To the National Theatre for David Hare’s one-man show on Berlin. I wasn’t at all sure what to expect, but I didn’t expect this. Quite simply, it was embarrassingly, exasperatingly awful.

Hare, in person, is a fan of the southern English amateur/eccentric shtick. He makes much play of not knowing his way around despite having regularly visited Berlin, as he tells us with monotonous regularity, since the early 1970s. Couldn’t he get a map? Or learn some German? But it’s crucial to the amateur/eccentric thing that your put-on ignorance isn’t read to affect your status. In fact, it wouldn’t work if it didn’t sit over a vast pool of arrogance and self-satisfaction; pretending to be a buffoon is a luxury for those who don’t have to worry about being believed.

Self-satisfaction. Yes, there is a lot of this. We hear a hell of a lot about his brilliant friends, that some of them are French government ministers, that he gets free tickets to the Berlin Philharmonic. He works through a repertoire of annoying gestures under his Michael Heseltine hairdo. And so much about buying property. Yes, now. Yes, from a well-known Marxist. But it wouldn’t be so bad, if it wasn’t for the content.

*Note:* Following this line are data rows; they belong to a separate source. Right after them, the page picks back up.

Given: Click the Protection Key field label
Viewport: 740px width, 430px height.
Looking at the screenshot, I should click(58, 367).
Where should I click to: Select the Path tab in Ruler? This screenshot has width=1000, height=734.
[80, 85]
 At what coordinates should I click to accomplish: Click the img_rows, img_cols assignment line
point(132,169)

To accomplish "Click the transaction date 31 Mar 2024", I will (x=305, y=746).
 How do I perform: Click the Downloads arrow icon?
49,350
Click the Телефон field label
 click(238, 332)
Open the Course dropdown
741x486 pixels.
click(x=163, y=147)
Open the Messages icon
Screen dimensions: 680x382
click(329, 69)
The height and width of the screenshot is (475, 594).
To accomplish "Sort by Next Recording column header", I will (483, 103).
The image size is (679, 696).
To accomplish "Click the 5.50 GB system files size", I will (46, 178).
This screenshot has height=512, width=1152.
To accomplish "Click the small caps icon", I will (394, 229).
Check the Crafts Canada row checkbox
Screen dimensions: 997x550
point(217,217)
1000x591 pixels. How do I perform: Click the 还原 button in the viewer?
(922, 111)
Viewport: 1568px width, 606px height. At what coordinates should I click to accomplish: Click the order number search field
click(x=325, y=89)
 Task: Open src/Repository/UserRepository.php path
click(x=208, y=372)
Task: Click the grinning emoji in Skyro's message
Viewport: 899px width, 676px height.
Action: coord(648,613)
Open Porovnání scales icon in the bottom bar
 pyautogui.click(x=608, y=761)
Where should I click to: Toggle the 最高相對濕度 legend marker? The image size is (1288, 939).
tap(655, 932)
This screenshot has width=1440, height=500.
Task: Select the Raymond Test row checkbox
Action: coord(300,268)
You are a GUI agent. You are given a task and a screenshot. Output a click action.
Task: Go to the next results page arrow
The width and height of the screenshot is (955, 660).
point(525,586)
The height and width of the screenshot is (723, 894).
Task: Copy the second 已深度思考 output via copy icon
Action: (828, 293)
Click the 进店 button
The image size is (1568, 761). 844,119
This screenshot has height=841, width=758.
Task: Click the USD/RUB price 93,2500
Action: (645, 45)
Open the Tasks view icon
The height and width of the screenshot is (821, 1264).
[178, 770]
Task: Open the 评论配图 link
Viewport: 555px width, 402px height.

Berlin was the centre of the confrontations of the 20th century. Hitler, then Stalin. Wall. Wall gone. Nobody wants to talk about it – imagine! The RAF bombed it a lot. The Nazis had several million Jews murdered. There are lots of new buildings, and some of them are not to his taste. But now it’s full of young Europeans who appear to be having fun. People tend to leave home and go there and find ways of life that their parents don’t understand (how does this differ from, say, San Francisco or Bombay?) The bastards.

Gripping stuff, eh. There was worse, though – a succession of tiresome jokes about pompous and patriotic Frenchmen, bureaucratic Germans, ignorant Brits, some truly weird politics, and some observations about Berlin scenes that were factually impossible. We got a lot of stuff about Tempelhof airport without hearing that he can’t always fly there, as he claims, because it’s been shut for three months. The Theater am Schiffbauerdamm is apparently a huge domineering building, rather like the Comedie Francaise, and it stands opposite a giant shopping mall.

None of these statements are true; I’ve been there, although like Hare I’ve never been to a play there. I don’t know if the comparison with the Comedie Francaise is valid. The theatre, for what it’s worth, is not at all huge and is situated discreetly behind trees. Am Schiffbauerdamm is a quiet river embankment – the name means “On the Shipbuilders’ River Embankment” which ought to be a clue, but then, Hare’s German is atrocious – with some nice restaurants, but which faces towards the huge railway viaduct that carries both the great east-west main lines and the S-Bahn through the city centre. (Hey, look at the overhead imagery.) In fact, the railway station the theatre looks across to (Friedrichstraße) was once the major crossing point between West and East Berlin, and far from a shopping mall, part of the station was once the border-control checkpoint known as the Hall of Tears (Tränenhalle).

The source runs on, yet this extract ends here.